● SUPPLIED PASSAGE:
# Power vs Control



## ntegravtec (Mar 30, 2005)

So, you hear a lot of people saying their first mods will be power related... and then there are others that might go with something suspension related...

Given the Z's current power and handling abilities, which way would give you more bang for your buck? Would increasing the power a little bit with things like a JWT popcharger be more fruitful? Or would tweaking the suspension to squeeze out that last bit of road holding ability be the best way?

power is nothing without control?


----------



## Ruben (Oct 15, 2002)

I suggest the sway bars as the first mod for almost anyone with a Z. The POP charger adds only 5-7hp, and its a noise maker that gives the "impression" that there is tons of power.

Sway bars you can feel all the time if you're a daily driver. I like Hotchkis, but then again I never tried anything else.


----------



## LKC05350Z (Mar 13, 2005)

I can understand the advantage of it entering/exiting turns but still thinking about that daily commute. Does the sway bar mod make the car ride stiffer then it already is?


----------



## 3-fity (Nov 1, 2002)

LKC05350Z said:


> I can understand the advantage of it entering/exiting turns but still thinking about that daily commute. Does the sway bar mod make the car ride stiffer then it already is?


NO! If you get the Hotchkis TV1 kit it is a great difference. The sping/sway mod is a noticeable difference that make the car that much more fun to drive. After adding the springs the car if more comfortable and easier to ride in, and handles like a dream.


----------



## ntegravtec (Mar 30, 2005)

I think I'd agree with going towards suspension first in most sports cars. The little stuffs (CAI, intake manifolds, etc) aren't quite as noticeable as sticking to the line around a corner because your suspension held up..

I hear good stuff about hotchkis suspension parts (did the searches) but I'm looking at Teins for coilovers...


----------



## maximZ (Dec 9, 2004)

I went with an AEM CAI as my first mod but only because I got a really great deal on it. I love it.


----------



## SonsofWisdom (Mar 29, 2004)

● EXERCISE REQUIREMENTS:
1. In the Power vs Control thread, do these statements agree with the text? (a) Ruben says the POP charger adds only 5-7hp. (b) maximZ's first mod was a set of sway bars. (c) Ruben has tried several sway bar brands besides Hotchkis. Answer yes or no for each and quote the deciding words.
2. How would the Power vs Control thread read from "I hear good" up to and including "it. I love it." if you change "Teins" to "Bilsteins"?

Dataset items:
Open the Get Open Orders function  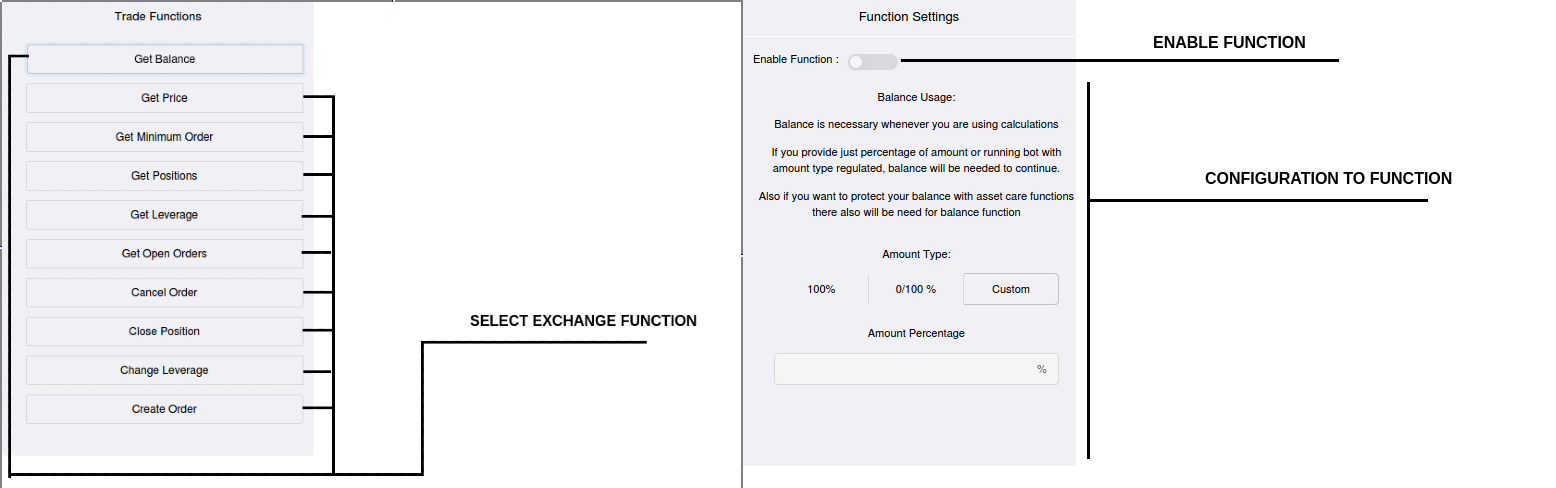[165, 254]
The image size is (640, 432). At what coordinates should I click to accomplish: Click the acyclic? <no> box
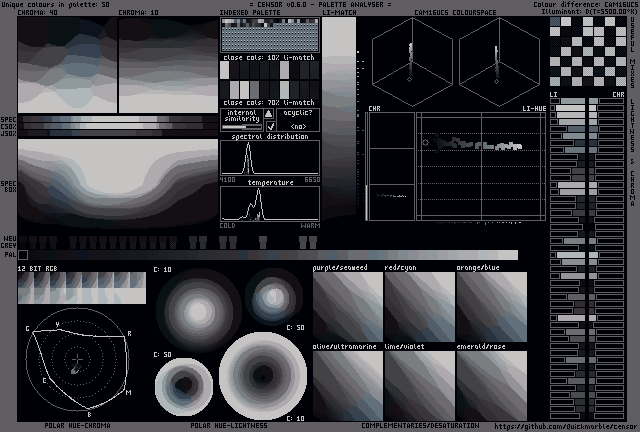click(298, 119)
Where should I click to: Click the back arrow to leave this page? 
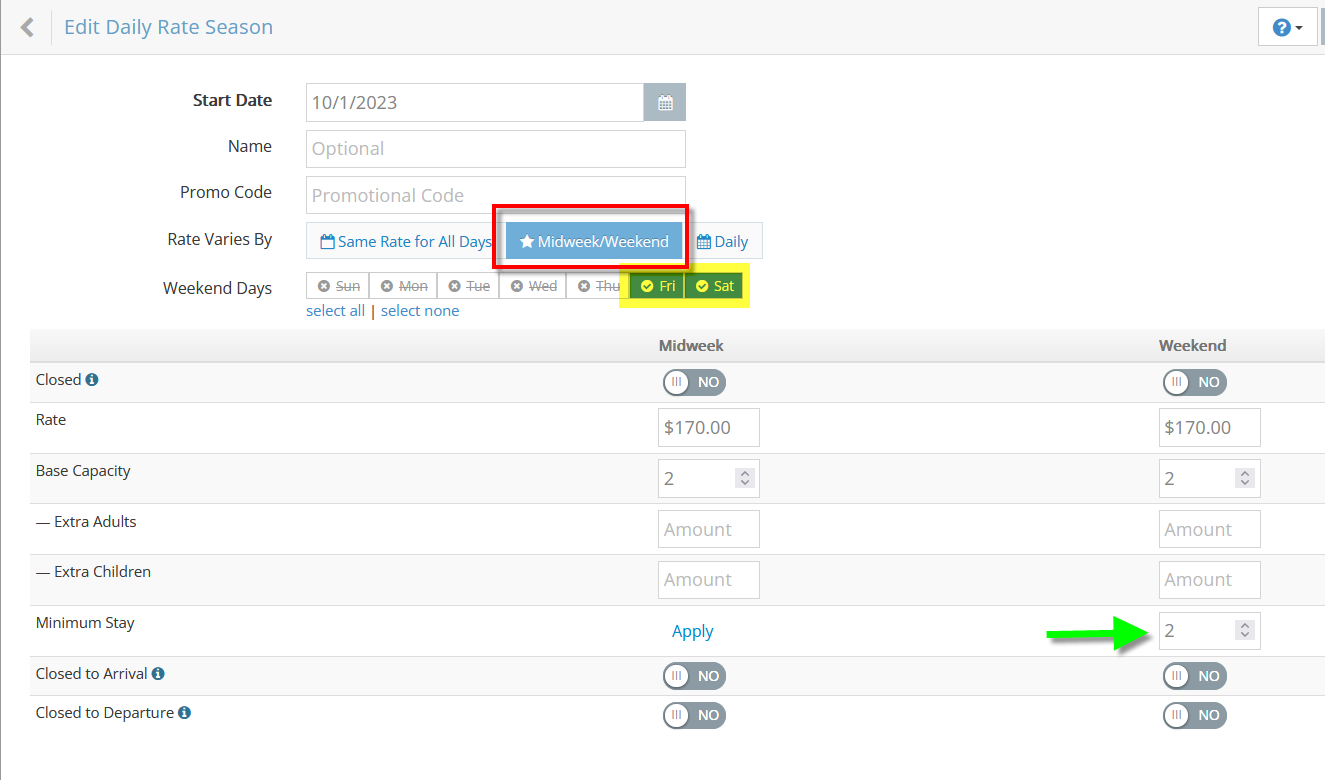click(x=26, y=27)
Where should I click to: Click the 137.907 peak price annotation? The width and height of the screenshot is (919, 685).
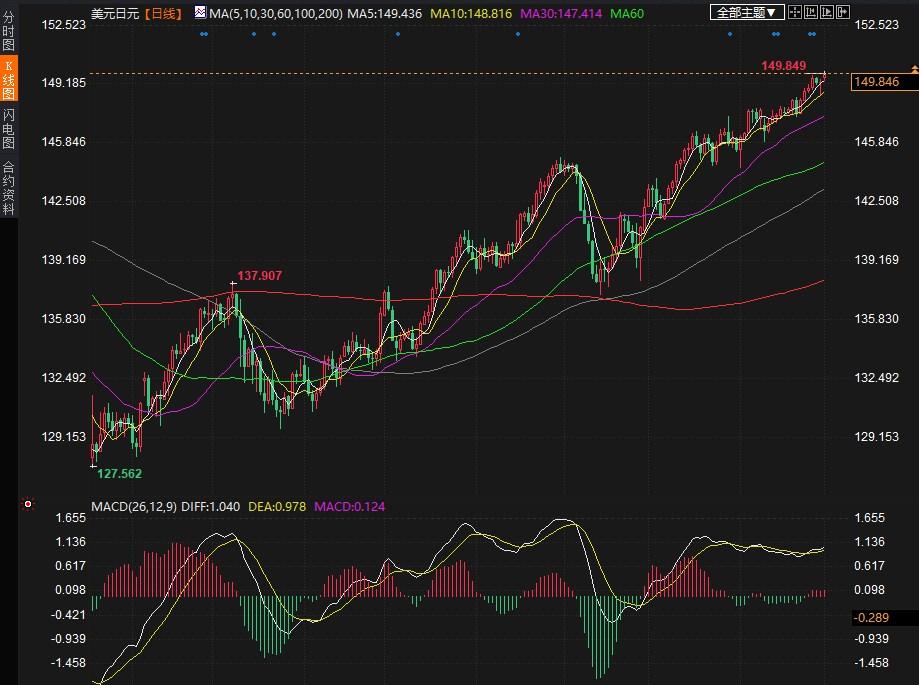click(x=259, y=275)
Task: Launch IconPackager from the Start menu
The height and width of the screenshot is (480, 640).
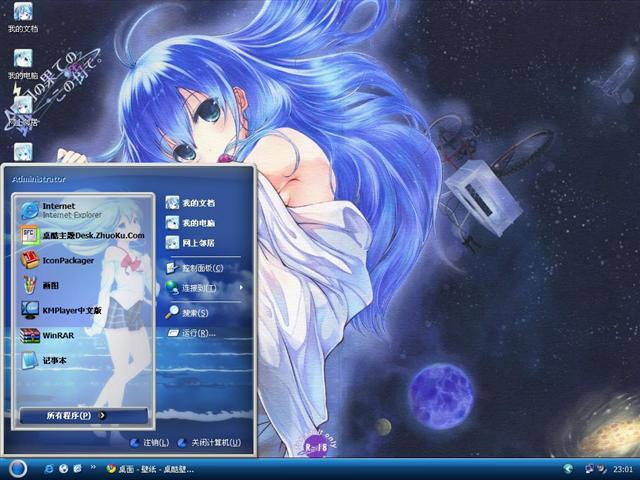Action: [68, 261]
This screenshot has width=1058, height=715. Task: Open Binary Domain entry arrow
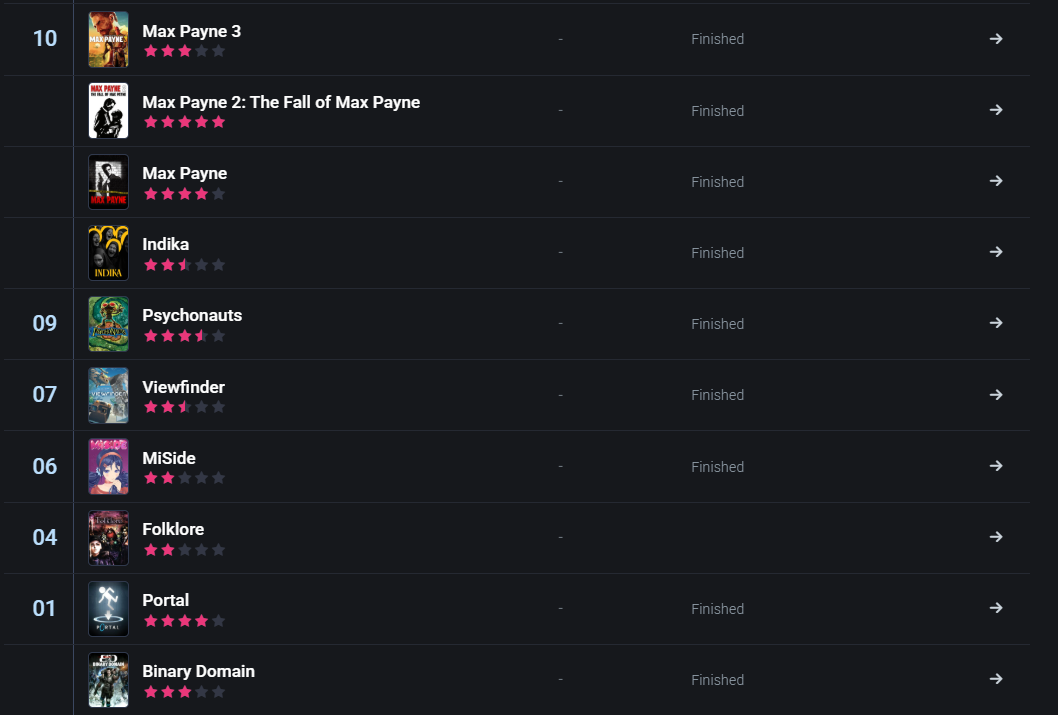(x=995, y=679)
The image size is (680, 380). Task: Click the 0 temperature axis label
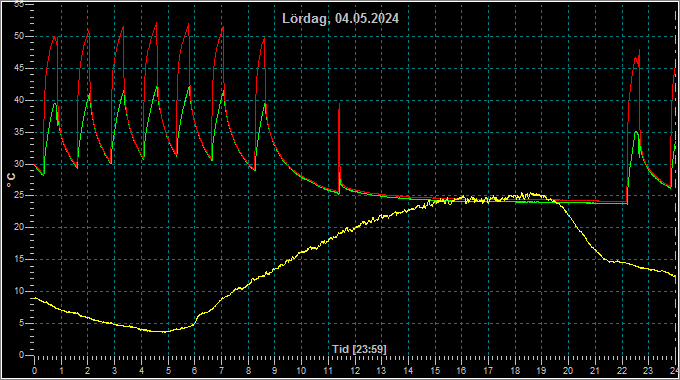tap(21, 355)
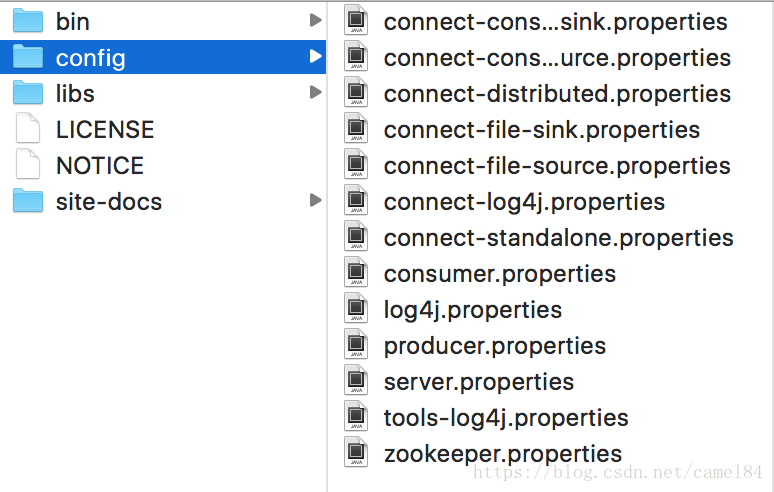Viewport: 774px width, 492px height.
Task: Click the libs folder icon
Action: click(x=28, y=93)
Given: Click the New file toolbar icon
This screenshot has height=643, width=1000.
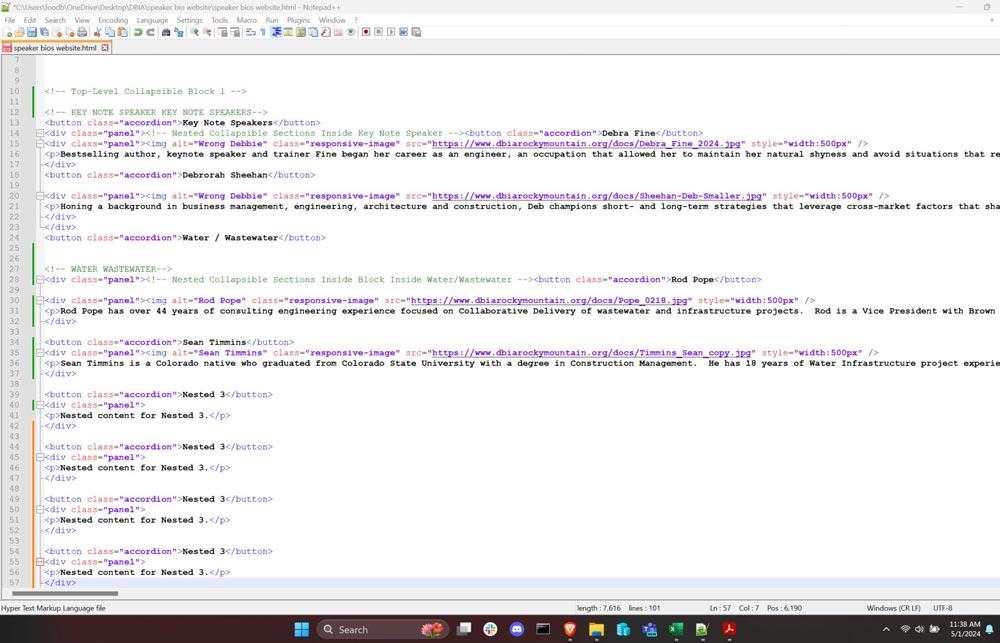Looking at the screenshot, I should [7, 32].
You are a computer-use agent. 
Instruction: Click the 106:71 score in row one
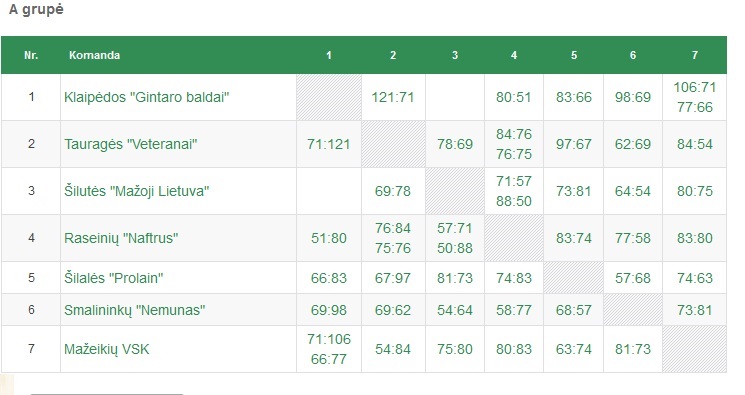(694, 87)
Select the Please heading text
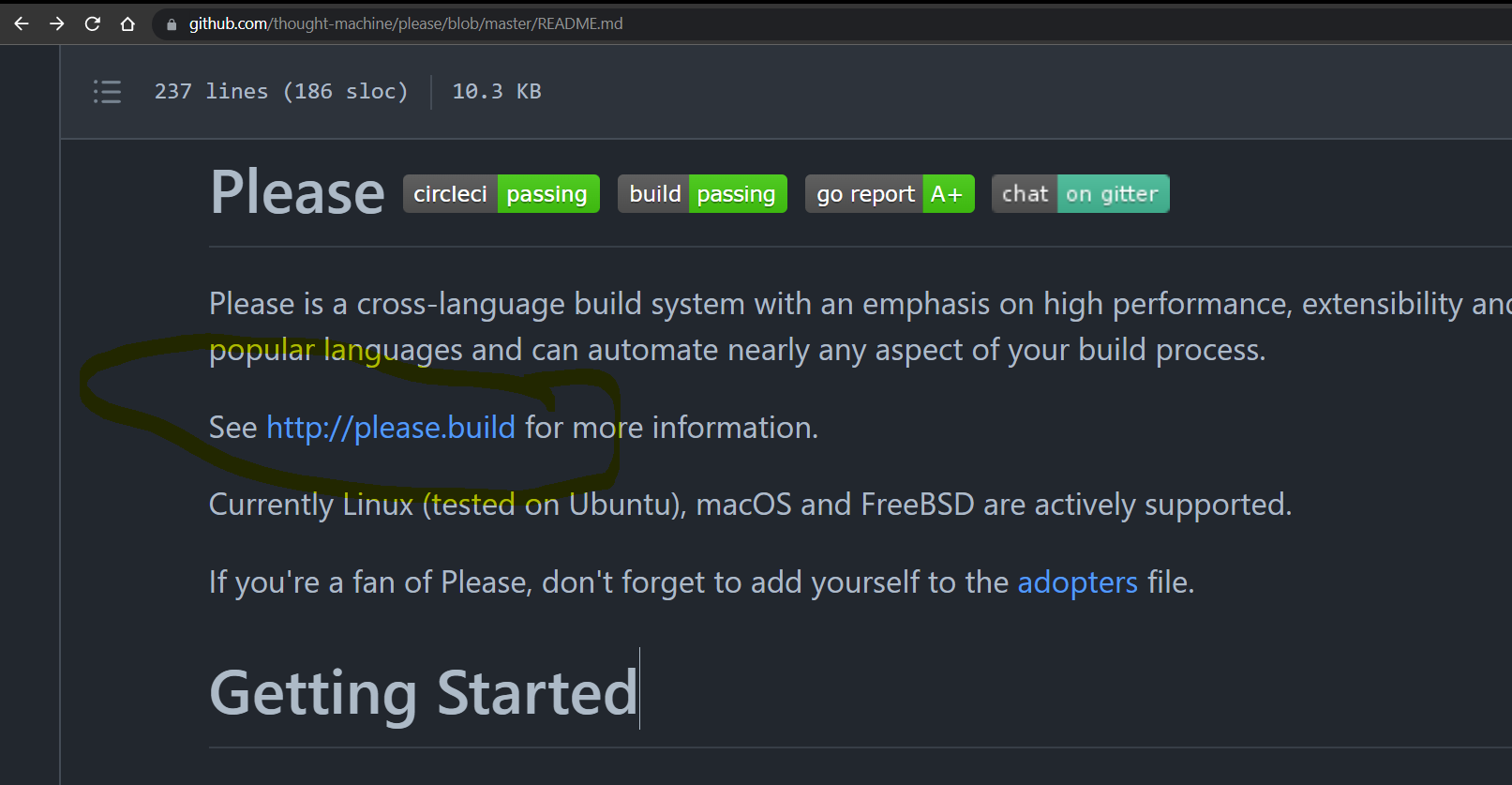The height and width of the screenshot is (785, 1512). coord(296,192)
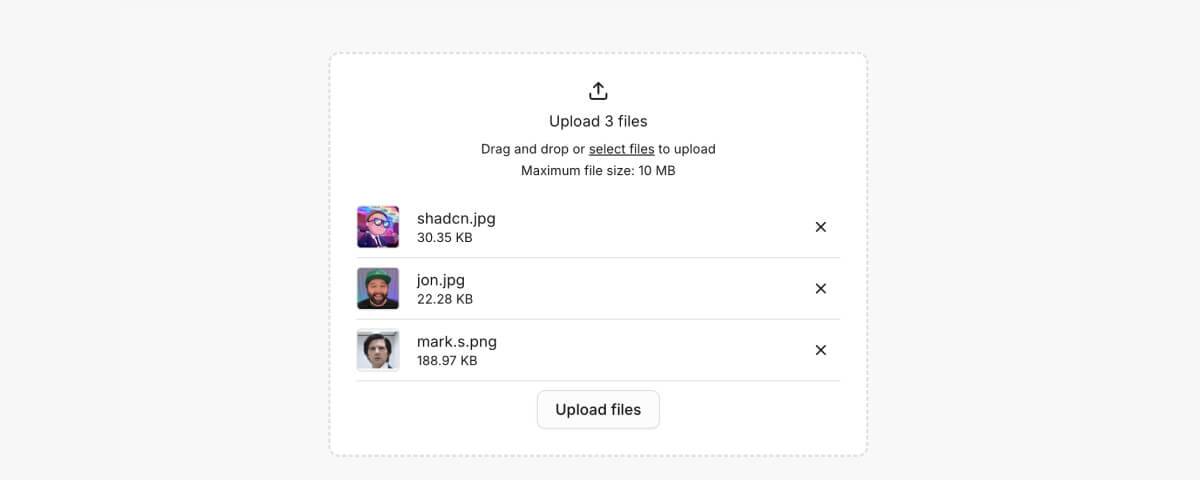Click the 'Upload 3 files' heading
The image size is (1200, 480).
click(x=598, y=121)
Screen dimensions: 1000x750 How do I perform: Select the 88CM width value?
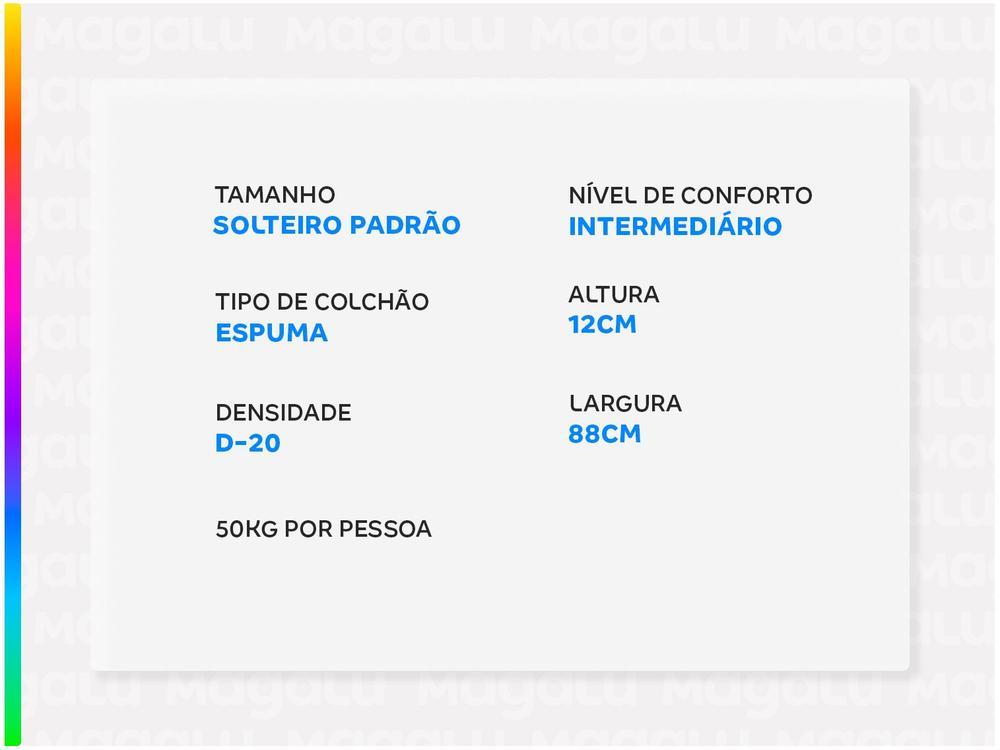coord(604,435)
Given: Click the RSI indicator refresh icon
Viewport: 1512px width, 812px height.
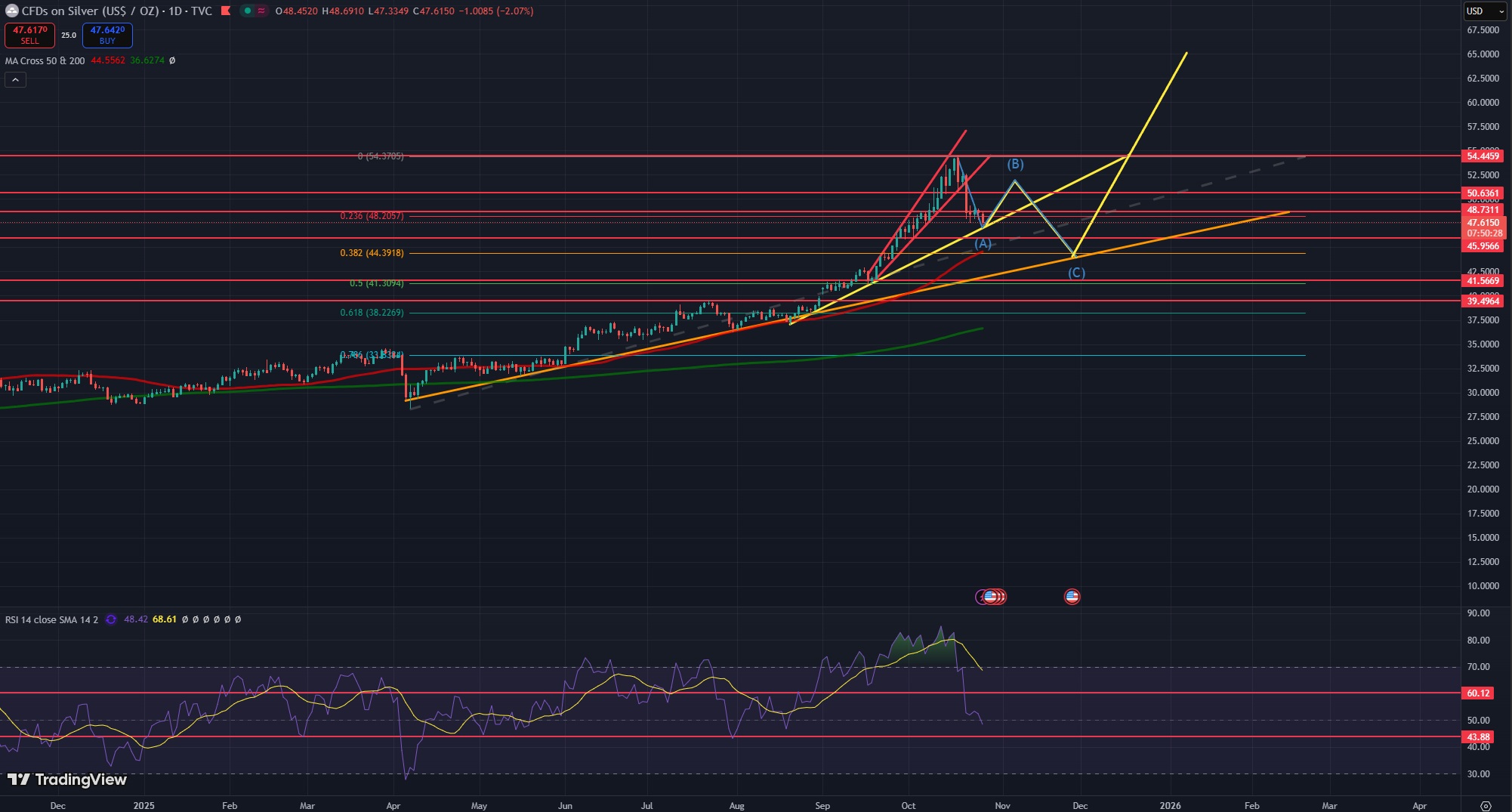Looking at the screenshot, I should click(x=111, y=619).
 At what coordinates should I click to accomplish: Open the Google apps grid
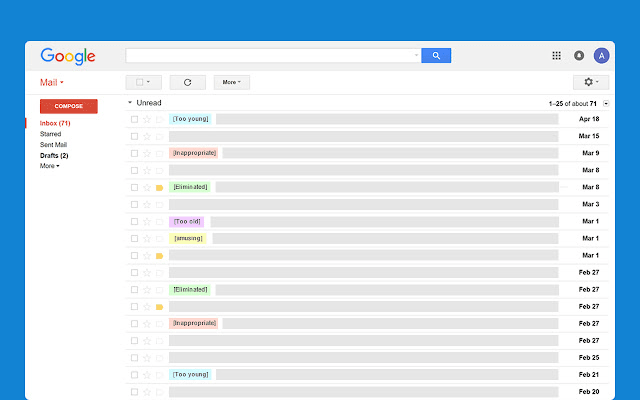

● RESULTS BY TASK:
1.
(a) Yes: "The POP charger adds only 5-7hp"
(b) No: "I went with an AEM CAI as my first mod"
(c) No: "I never tried anything else"

2.
I hear good stuff about hotchkis suspension parts (did the searches) but I'm looking at Bilsteins for coilovers...


----------



## maximZ (Dec 9, 2004)

I went with an AEM CAI as my first mod but only because I got a really great deal on it. I love it.